While he was in New York, the singer caught up with friends, took in the city’s street style (“but no one wants to look happy about it!”) and played a benefit show in support of Artists for Action and Sandy Hook Promise in the fight against gun violence. He also reminisced about a movie gig that almost was.“I was real close to being in ‘The Good Shepherd,’” he says. "When it was Leo DiCaprio (as lead actor) and I got through for auditions, I read with Leo.”
The eventual lead became Matt Damon, and Rossdale recalled that his role went to a “way superior actor,” Billy Crudup. But Rossdale remembers his shot at working with Robert De Niro whenever he returns to the city.
There are other memories he’s recalling these days: almost 30 years of Bush. The band is looking back with its first career-spanning greatest-hits album, "Loaded: The Greatest Hits 1994-2023" (out Friday). The release includes a new single, “Nowhere to Go But Everywhere.” Rossdale reminisces about all of it with gratitude, even when things weren’t smooth sailing, like when the band was dropped after creating its first album, “Sixteen Stone.”
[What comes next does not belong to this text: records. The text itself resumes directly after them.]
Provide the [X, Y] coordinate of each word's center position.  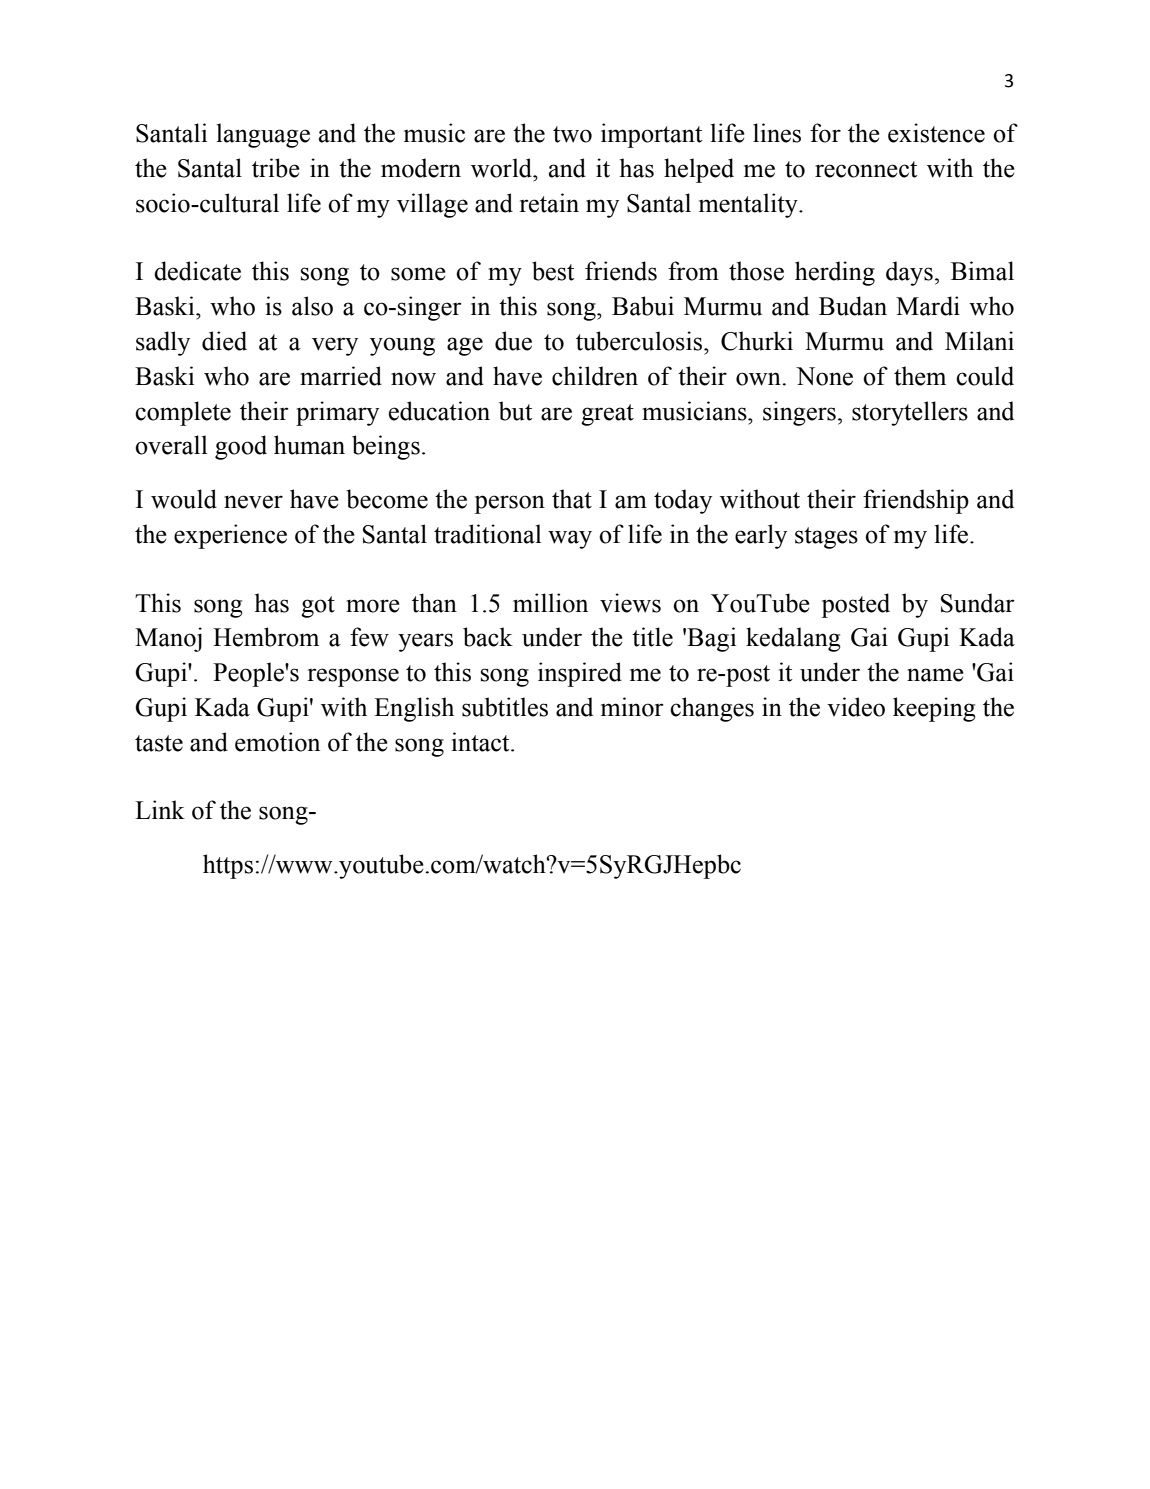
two [572, 134]
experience [230, 536]
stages [826, 538]
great [607, 415]
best [553, 271]
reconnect [866, 169]
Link [160, 809]
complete [183, 413]
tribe [276, 168]
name [935, 675]
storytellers [910, 413]
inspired [580, 674]
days [909, 273]
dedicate [197, 271]
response [353, 677]
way [570, 539]
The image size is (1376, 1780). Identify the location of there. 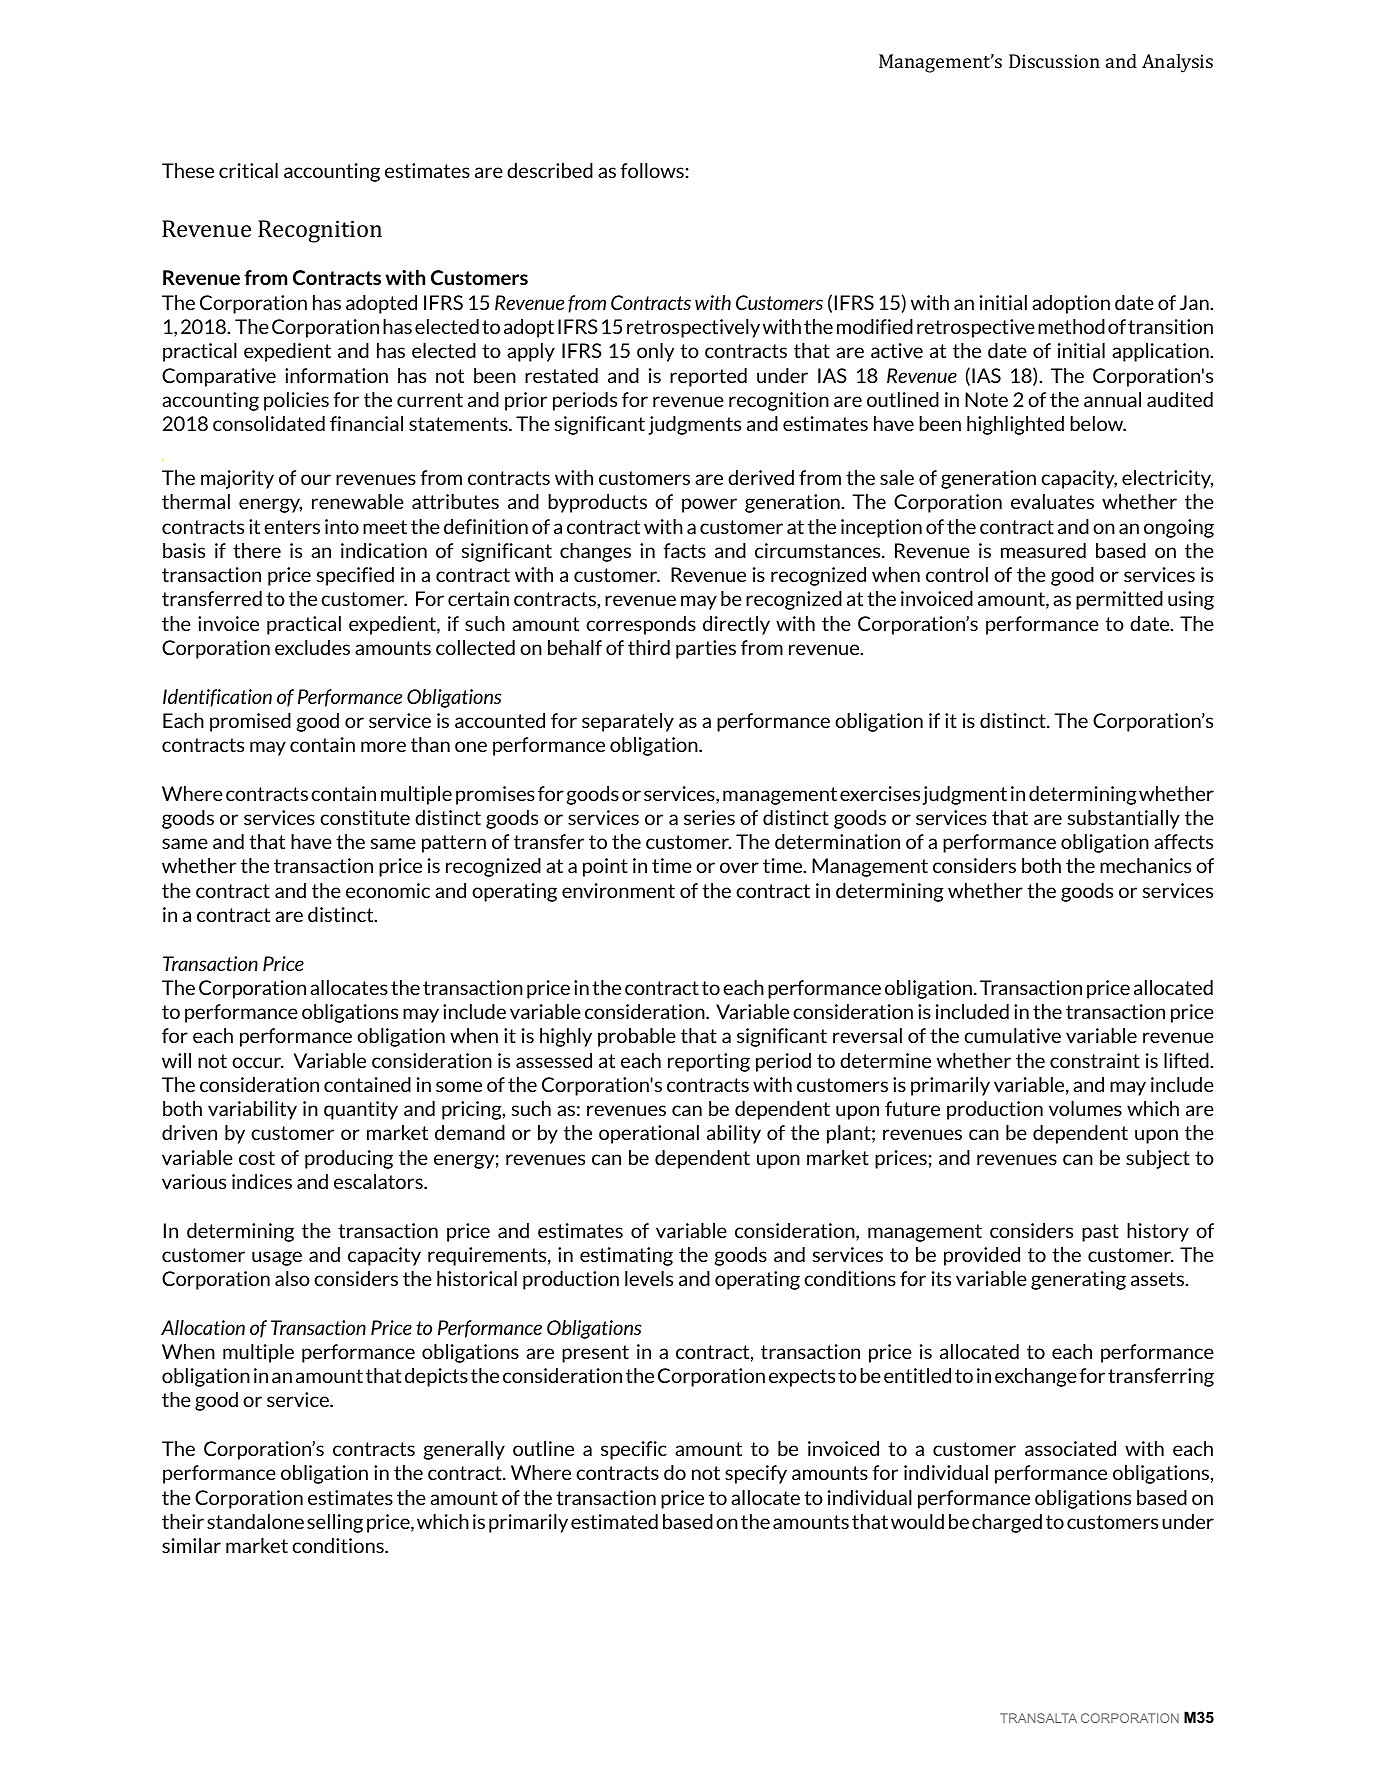
(257, 550).
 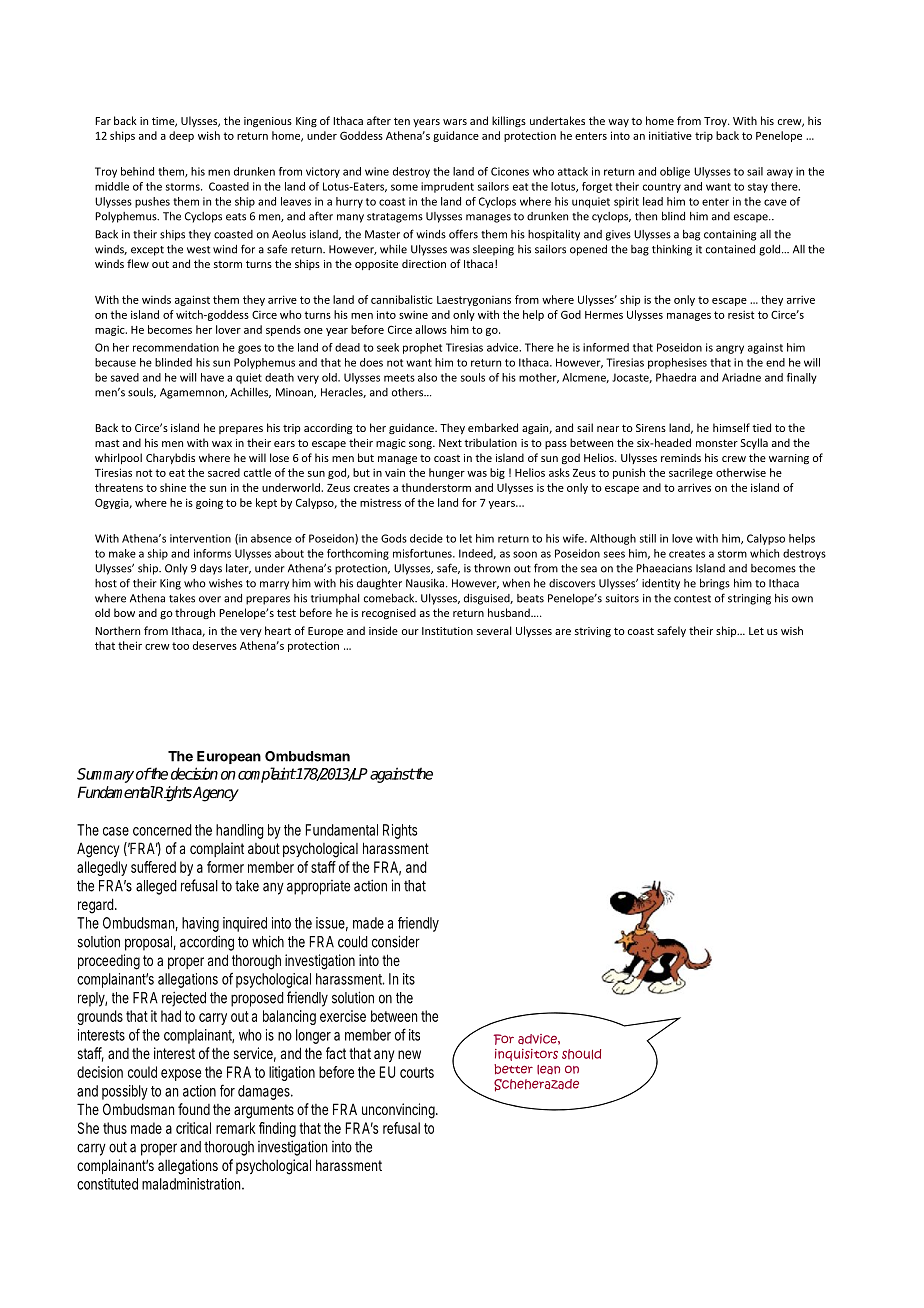 I want to click on deep, so click(x=181, y=136).
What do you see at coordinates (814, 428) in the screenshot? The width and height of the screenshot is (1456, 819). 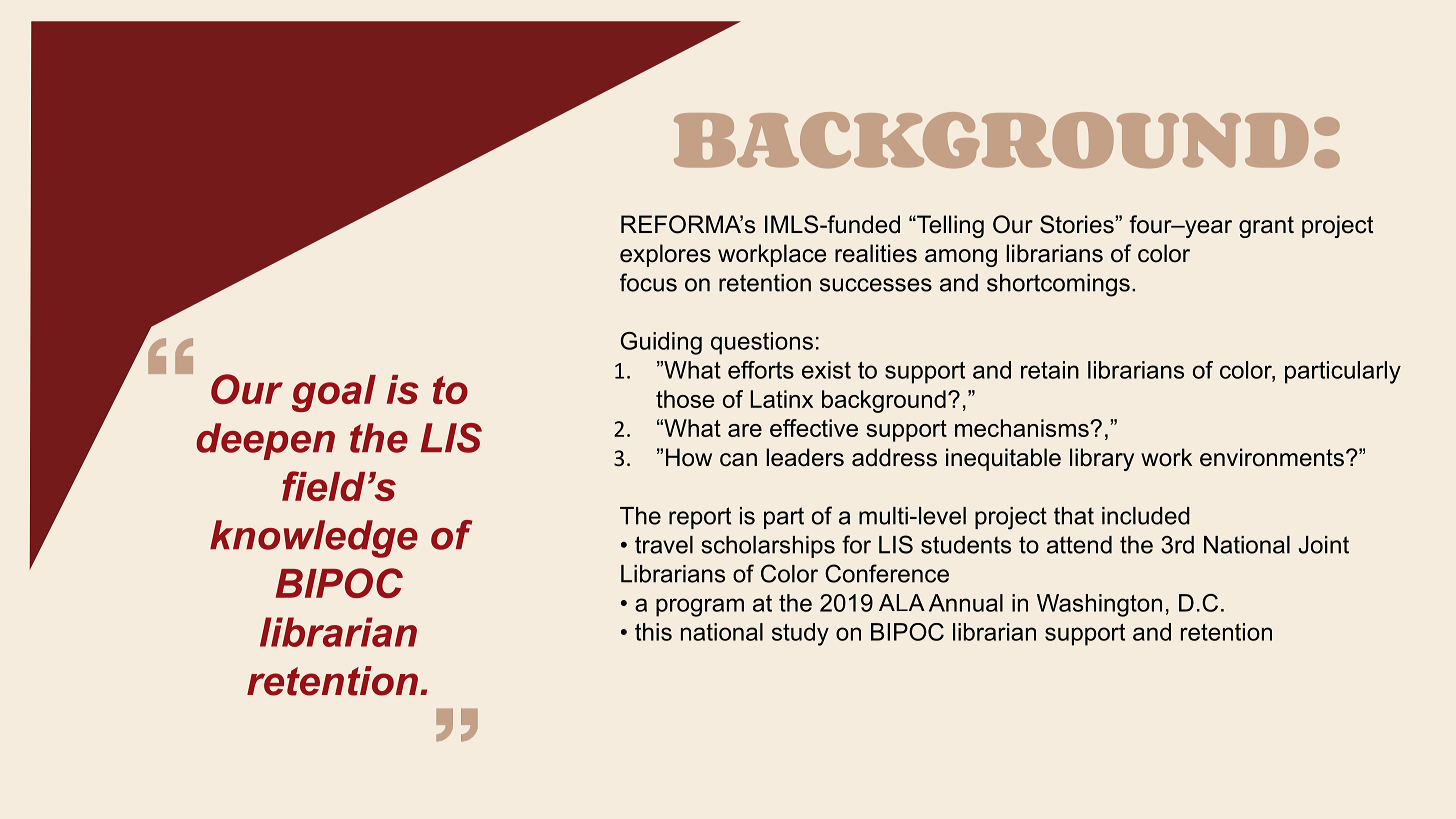 I see `effective` at bounding box center [814, 428].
“I went back to work and I was painting a bunch of dentist offices,” he recalls. “It wasn't soul-destroying because I thought: ‘OK, you made a record. They can't take that away from you.’“I already kind of had a degree of satisfaction with that. So to fast-forward 29 or even 30 years and be in this position is just is too wild, and it's kind of thrilling to have that degree of legacy.”